Cresci nos anos da Guerra Colonial ou Guerra do Ultramar. Por isso, na altura, pensava que as coisas eram mesmo assim, ou tinham que ser assim! Embora sempre vivesse na Metrópole (Portugal), ouvi muitos relatos de Guerra - alguns dos quais vejo agora confirmados e documentados no programa de Joaquim Furtado às terças-feiras na RTP.Da Guerra Colonial lembro-me da mãe de um colega meu, que
andava sempre de preto porque o marido tinha morrido na Guiné comido por crocodilos. Um tio meu tinha fotografias dele próprio fardado em Angola espalhadas pelas casas dos familiares - mais de 40 anos depois esse meu tio está agora a pagar a factura psicológica da guerra. Lembro-me de um folheto impresso em tons de verde que a minha mãe tinha com a fotografia e os nomes dos soldados oriundos de uma região do Alto Alentejo que tinham morrido na guerra. Lembro-me também de um soldado que andava a pedir umas tranças para pagar uma promessa - e a minha mãe pegou nas tranças que ela própria cortara anos antes e deu-lhas: ainda hoje não «perdoo» essa oferta da minha mãe.

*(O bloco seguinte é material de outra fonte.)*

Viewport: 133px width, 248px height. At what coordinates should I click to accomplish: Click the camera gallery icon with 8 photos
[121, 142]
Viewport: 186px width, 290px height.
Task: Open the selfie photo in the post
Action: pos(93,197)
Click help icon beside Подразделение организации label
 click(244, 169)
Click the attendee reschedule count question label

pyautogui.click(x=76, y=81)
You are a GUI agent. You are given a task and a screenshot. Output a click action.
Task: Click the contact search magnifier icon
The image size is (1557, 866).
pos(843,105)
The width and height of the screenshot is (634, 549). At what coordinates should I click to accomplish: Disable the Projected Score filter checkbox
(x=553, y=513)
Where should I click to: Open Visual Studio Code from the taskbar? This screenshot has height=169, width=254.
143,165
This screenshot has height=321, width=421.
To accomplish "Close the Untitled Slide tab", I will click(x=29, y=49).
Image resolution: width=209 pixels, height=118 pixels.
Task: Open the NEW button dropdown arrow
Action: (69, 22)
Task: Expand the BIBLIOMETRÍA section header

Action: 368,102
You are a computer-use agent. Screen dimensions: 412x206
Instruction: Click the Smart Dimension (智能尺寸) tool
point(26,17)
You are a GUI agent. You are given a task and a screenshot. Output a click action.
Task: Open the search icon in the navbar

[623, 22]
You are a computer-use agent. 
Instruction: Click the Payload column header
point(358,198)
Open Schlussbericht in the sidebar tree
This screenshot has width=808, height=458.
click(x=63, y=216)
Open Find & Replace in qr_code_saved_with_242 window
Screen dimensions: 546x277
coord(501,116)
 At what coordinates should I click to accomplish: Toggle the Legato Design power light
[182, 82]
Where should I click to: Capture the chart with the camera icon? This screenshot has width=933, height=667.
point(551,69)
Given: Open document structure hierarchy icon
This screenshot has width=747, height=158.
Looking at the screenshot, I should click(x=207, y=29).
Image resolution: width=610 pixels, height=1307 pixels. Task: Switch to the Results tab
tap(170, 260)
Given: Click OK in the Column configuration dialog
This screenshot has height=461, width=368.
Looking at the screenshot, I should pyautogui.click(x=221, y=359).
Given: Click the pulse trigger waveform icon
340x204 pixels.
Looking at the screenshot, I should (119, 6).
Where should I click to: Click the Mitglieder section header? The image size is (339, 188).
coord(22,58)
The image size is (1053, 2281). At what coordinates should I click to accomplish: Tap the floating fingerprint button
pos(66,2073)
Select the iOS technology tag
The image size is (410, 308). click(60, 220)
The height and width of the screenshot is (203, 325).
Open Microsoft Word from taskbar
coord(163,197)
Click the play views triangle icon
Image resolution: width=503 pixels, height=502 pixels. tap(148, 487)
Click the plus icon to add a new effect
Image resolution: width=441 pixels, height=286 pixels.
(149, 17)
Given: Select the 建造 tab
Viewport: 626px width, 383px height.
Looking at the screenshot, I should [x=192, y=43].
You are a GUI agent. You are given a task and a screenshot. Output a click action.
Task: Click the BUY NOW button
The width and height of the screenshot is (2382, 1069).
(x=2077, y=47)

Na Televisão todos os anos pelo Natal centenas de soldados vinham «falar» às famílias, e nós ríamos com as tropelias que alguns deles faziam da língua portuguesa, em especial quando trocavam «prosperidades» por «propriedades». Alguns meses antes do 25 de Abril a TV anunciou com muita antecedência uma reportagem que não deveria ser vista por pessoas sensíveis: passou no telejornal e era um indígena em Angola a ser fuzilado por um grupo de brancos. À revelia dos meus pais vi o episódio e na altura marcou-me bastante pois não percebia bem o que se passava.Em casa de um tio meu que era sargento da GNR encontrava muitas revistas militares onde se lia que a Guerra do Ultramar era perfeitamente sustentável. Mas passados estes anos todos - e a história via-se escrevendo aos poucos - penso que a guerra não trouxe benefícios para nenhum dos lados, muitos morreram por «amor à Pátria» quando nem sequer sabiam porquê.
O excelente programa de Joaquim Furtado mostra o quão pouco sabemos da nossa história recente, porque o 25 de Abril teve uma espécie de inibição em falar do passado recente, talvez porque muitos dos protagonistas de então continuam a ser os protagonistas de agora!